Диана прикурила следующую сигарету, коротко кивнула:
— Это хорошо. Но это не все. Одна приятельница рассказала мне, что ходят слухи, будто кто-то жалуется на поведение Бена в школе. Несколько девочек из начальных классов, ровесницы Мишель, сказали, что целовались с ним, а он вроде бы то ли трогал их, то ли еще что. Может, и того хуже. То, о чем я слышала, — это еще хуже.
— Бен?! Ты понимаешь, что это полная чушь!
Пэтти подскочила, не зная, что делать с ногами, куда девать руки. Она дернулась направо, потом налево, как потерявшаяся собака, и тяжело опустилась обратно на стул. Ремень, удерживавший ножки, лопнул.
— Я прекрасно понимаю, что это полная чушь. Или какое-то недоразумение: кто-то что-то недопонял, неверно истолковал.
Это было худшее, что могла сказать Диана.
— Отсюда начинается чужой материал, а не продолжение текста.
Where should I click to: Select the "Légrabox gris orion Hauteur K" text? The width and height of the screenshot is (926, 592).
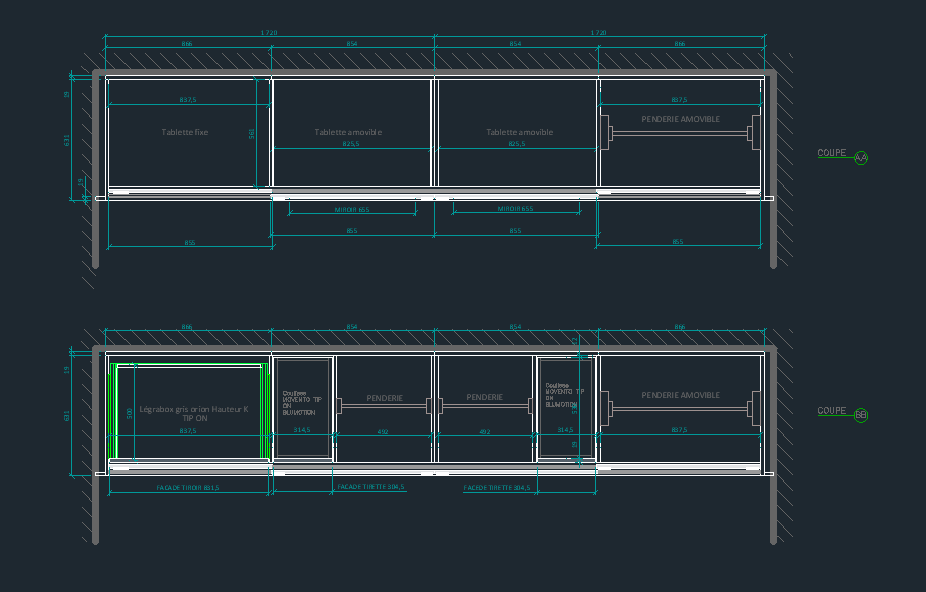point(188,409)
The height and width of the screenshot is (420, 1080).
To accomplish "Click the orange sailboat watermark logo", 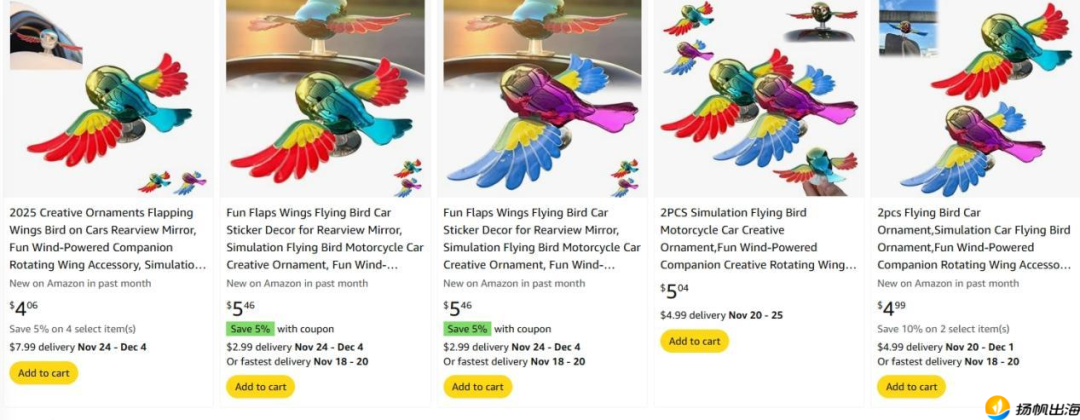I will click(997, 407).
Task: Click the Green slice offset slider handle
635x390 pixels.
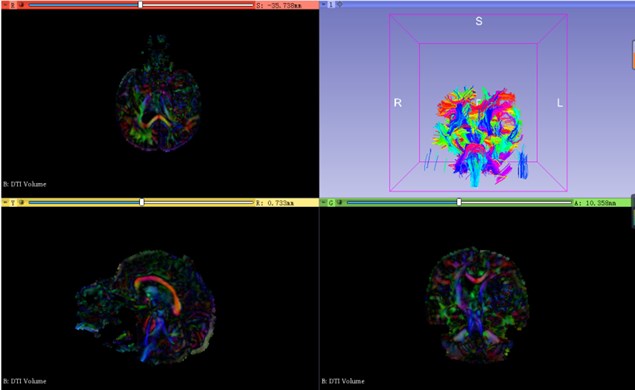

Едва она произнесла последние слова, как Пэтти поняла, что боялась именно этого. Что-то неверно истолковать — этакая тонкая грань между возможным и невозможным, — и невинное действие превращается в нечто ужасное: погладишь кого-то по голове, а это воспринимают как поглаживание по спине, а там уже и поцелуй в губы, а там, глядишь, уже и стены рушатся.
— Неверно истолковать? Но Бен не способен на такое! На то, чтобы целоваться с маленькими девочками или как-то особенно к ним прикасаться! Он такого не допустит! Он не извращенец. Да, не без странностей, но он не больной. И не сумасшедший. — Пэтти столько лет доказывала, что Бен — обычный ребенок, без странностей. Она вдруг поняла, что сейчас готова согласиться с обратным. — Ты там сказала, что он никогда такого не сделает? — У нее по щекам катились слезы.
— Я готова сказать об этом всему Киннаки, даже всему штату Канзас, но, боюсь, на этом история не закончится. Не знаю… я услышала об этом вчера днем, но дело принимает все более серьезный оборот. Я хотела приехать еще вчера. Но потом остаток вечера провела, убеждая себя, что это какая-то ерунда. И ночью тоже думала. А утром встала и поняла, что не ерунда.
Пэтти знакомо это ощущение; она частенько подскакивает часа в два ночи от приснившегося кошмара и пытается себя успокоить: с фермой все нормально, в этом году она поднимется, дела наладятся. А когда через несколько часов просыпается от будильника, ей становится еще хуже, чем было ночью, и она чувствует себя виноватой и обманутой. Удивительно, как ночью можно часами притворяться, что все не так плохо, а утром, едва рассветает, знать, что это не так.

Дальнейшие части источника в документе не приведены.